Ahead of our full report, interviews, and galleries from everything from the morning through Prize Giving, here is a quick dispatch on the results, with links to watch the races you may have missed:
12 US Finalists, to 5 Red Boxes
In all 11 of the 26 Finals featured American crews and, with Brown and Yale meeting in the Island Challenge Final, that put 12 US crews within one race of a Henley Prize today.
After perhaps the best conditions—and weather—of the week, 5 crews had won the final two boat showdown dictated by the Draw.

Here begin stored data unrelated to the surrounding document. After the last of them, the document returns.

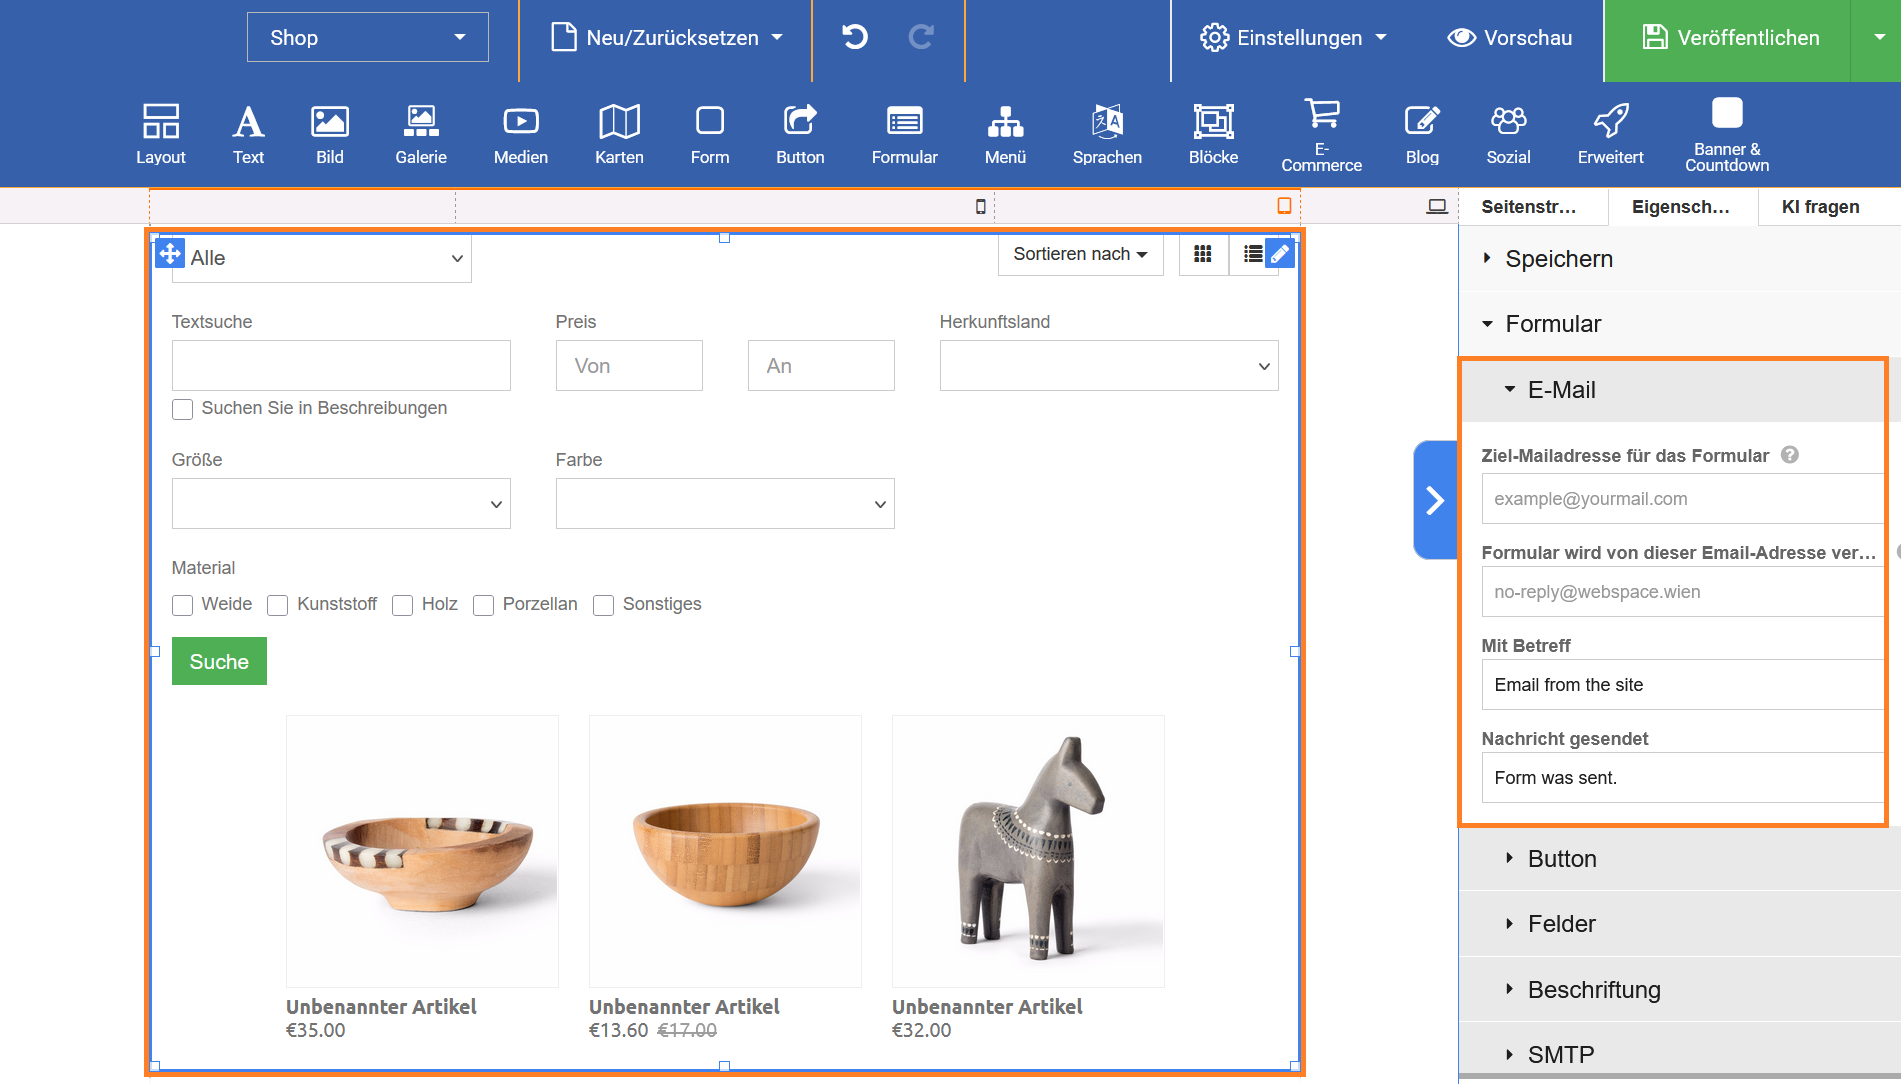This screenshot has width=1901, height=1084.
Task: Open the Seitenstruktur tab
Action: (1529, 207)
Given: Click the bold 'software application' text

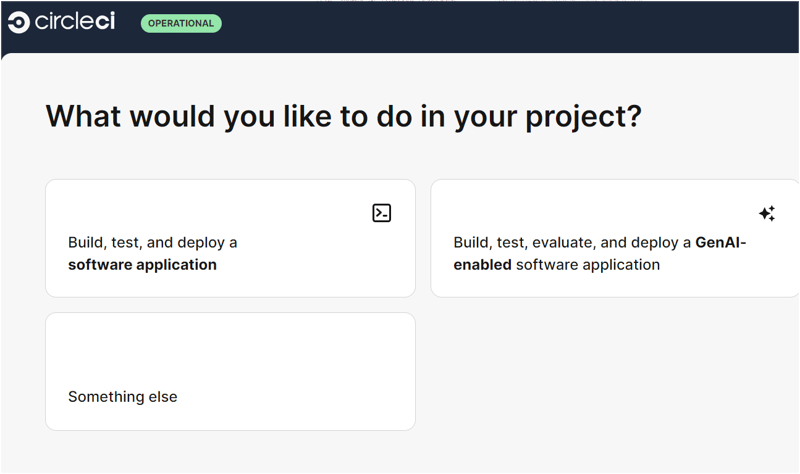Looking at the screenshot, I should tap(142, 265).
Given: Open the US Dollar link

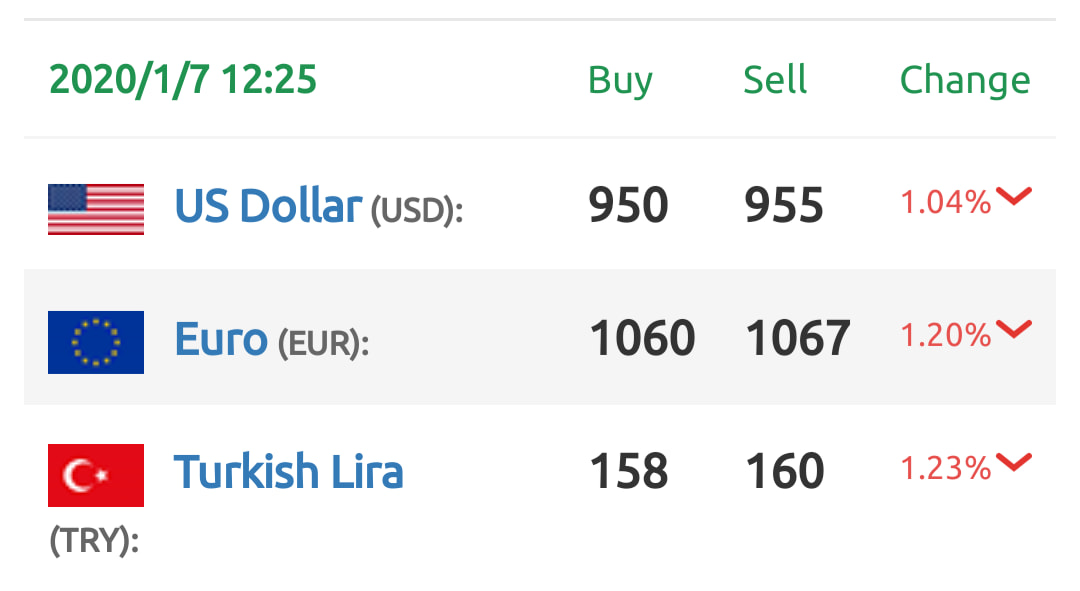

If you can watch just one, you might try reliving what Washington pulled off in the Visitors: after trailing the British crew on the Bucks station to both the Barrier and Fawley (and a good bit beyond), the Huskies got in front right when it counted most. Official verdict? “Three Feet”—-with a new course record to boot.
Full report on the Finals Day, and what it meant to both winners and the second place crews, to follow in the morning.
Read about all the Finals, and outcomes, here: HRR Race Summaries.
Notes From the Course
The Experience of Being a Finalist: it was mentioned several times today that being a crew that is still alive on the Sunday has already achieved that special status of becoming a Henley Finalist—and one element of that is the round of applause each crew gets on the way “down to the Start.” The Regatta works diligently—with the help of a Steward in the “Crow’s Nest” managing a red/green stop sign—to ensure that each crew rows the top 1/4 of the way down the course itself, while the announcer recites their name and event to those in the Enclosures. GB's 2008 Olympic Champ Mark Hunter, on Crow’s Nest duty this morning, recounted how special that moment was for him as a schoolboy in the Fawley finals—-a cherished memory not dimmed even by winning Olympic Silver in front of a frenzied home crowd at Dorney in 2012.
Comparing Notes: the second thing Kara Kohler and fellow 202one Olympian Imogen Grant did when crossing the line, after congratulating each other of course, was to check their splits and compare their times to yesterday. It was an interesting reminder that even these races are just part of a longer journey for these elite athletes on the road to Worlds and, eventually for some, Paris 2024.